The train journey was a brutal test of endurance

A narcissistic young girl taking a standing selfie every 10 minutes. A clearly confused middle-aged woman shooting likely-out-of-focus photos through the mucky glass with a DSLR. A balding man who insisted on drawing people’s attention to various objects outside and then spewing related and rubbish general trivia that the group didn’t want to hear.

These things to me are akin to poking a jaguar with a stick. I wanted to explode. I wanted to tell that image-obsessed girl to sit down, that confused woman that her photos will almost certainly look awful, and the balding man to keep his Christmas cracker trivia to himself.

If it looks a little packed in there... that's because it was.

This turned a little personal, I apologise. The point is, if you tend to get riled up over such common humanistic tendencies as these, best avoid being confined in a tin can for a 45 minute uphill journey.

When I reached the top, I rightfully felt unaccomplished

I did it. Through whatever means and despite how it was eating me on the inside, I laid my hand on that circular trig point that had evaded me for so many years. And yet… pure emptiness inside.

The trig point at the top of Mount Snowdon. Photo source:

I cheated to get here, in my mind. I wasn’t like the dozens of casual tourists surrounding me at the top, with their Kodak cameras and wellies, who probably don’t see the summit as a challenge but nothing more than an opportunity for a cool selfie.

Yes, I took a selfie too. Just one. Leave me alone, all right?

Accomplished or not, I had a mere 45 minutes at the top

You know what the awesome thing is about walking anywhere and not binding yourself to any form of public transport? You can take your time. You have no deadlines or worries about missing your journey. This is not the case when first setting foot on the summit having opted for the railway.

The mountaintop cafe, perhaps designed for the casual train-travelling tourist. Photo source:

You’re given 45 minutes to take in the views, take a thousand selfies, and take hold of that hot dog from the mountaintop cafe. After that, you either walk back down or catch the return train.

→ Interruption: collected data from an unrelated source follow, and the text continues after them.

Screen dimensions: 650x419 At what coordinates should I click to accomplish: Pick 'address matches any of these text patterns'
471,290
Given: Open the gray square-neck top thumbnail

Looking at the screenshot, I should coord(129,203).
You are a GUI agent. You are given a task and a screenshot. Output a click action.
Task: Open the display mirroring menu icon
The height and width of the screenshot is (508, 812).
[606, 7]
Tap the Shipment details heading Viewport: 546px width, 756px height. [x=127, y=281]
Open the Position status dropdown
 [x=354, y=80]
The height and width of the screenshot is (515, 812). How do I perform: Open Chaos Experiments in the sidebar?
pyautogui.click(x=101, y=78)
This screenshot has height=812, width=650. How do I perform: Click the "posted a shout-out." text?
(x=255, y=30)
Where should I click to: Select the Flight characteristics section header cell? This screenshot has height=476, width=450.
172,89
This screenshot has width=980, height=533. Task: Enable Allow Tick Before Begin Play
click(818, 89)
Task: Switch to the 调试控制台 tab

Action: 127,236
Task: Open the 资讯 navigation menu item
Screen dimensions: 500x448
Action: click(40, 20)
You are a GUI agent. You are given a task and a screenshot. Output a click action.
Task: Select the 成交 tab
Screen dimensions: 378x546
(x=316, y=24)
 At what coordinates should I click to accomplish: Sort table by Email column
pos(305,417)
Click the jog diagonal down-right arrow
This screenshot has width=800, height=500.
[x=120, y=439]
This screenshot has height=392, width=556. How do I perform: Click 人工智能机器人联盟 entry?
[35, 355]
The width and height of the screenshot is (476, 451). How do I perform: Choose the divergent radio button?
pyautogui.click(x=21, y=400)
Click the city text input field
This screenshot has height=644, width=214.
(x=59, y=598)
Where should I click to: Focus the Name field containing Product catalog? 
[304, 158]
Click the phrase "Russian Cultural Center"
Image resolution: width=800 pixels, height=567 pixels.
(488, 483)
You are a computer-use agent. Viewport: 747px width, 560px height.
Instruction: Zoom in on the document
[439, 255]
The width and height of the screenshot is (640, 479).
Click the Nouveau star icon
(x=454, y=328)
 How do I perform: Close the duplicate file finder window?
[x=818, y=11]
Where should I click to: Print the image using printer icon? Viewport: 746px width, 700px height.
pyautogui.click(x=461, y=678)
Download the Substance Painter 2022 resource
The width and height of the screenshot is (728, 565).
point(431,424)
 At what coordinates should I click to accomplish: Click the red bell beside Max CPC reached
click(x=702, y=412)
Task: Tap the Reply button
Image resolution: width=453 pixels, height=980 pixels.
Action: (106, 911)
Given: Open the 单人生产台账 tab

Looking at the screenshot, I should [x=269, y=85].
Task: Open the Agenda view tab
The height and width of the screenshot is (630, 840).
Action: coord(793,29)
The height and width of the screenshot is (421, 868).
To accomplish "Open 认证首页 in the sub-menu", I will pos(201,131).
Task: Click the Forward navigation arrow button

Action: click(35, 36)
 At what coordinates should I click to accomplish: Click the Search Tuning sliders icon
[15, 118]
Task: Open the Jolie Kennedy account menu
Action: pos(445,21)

My entire life isn’t enough time to lay watery eyes upon the magical landscape of Snowdon from 1,000 metres high, let alone a 45 minute stop.

And lastly because, what’s the point?

Look, I understand that people can love the Earth in their own way. I also understand that not everybody shares my enthusiasm for ‘earning’ such victories as touching the trig point, yet they do want to soak in that incredible summit view.

But I hate and resist with all my might this notion that the Earth is a caged zoo animal, whose beauty and incredible wonder serve only to amuse people willing to spend £23 on a return train ticket. Otherwise, I almost guarantee they wouldn’t bother lacing up a pair of hiking boots and struggling to the top to win that same incredible view, because it just isn’t worth it to them - the Earth isn’t worth it.

The Snowdon Mountain Railway converts the area into nature’s version of Disneyland - a fun spectacle with a ride to the top for the whole family.

I intend to go back, do it properly and become whole.

So if I wish to go back (which I do) and tame the beast that is Mount Snowdon with no train tickets in sight (which I do) then what was the point of the train journey?

I’ve ruined that first time experience by not doing it properly and, when I do eventually return to make myself whole, the summit won’t be a surprise. My choice to opt for the juddery ride has, all things considered, spoiled it.

I can’t take that back, and there will be plenty of other opportunities ahead to conquer summits the right way, as an outdoors enthusiast and somebody encouraged to expend cardio effort to achieve a goal. But I sincerely hope fellow hikers, explorers and students of the Earth will not make the same mistake I did.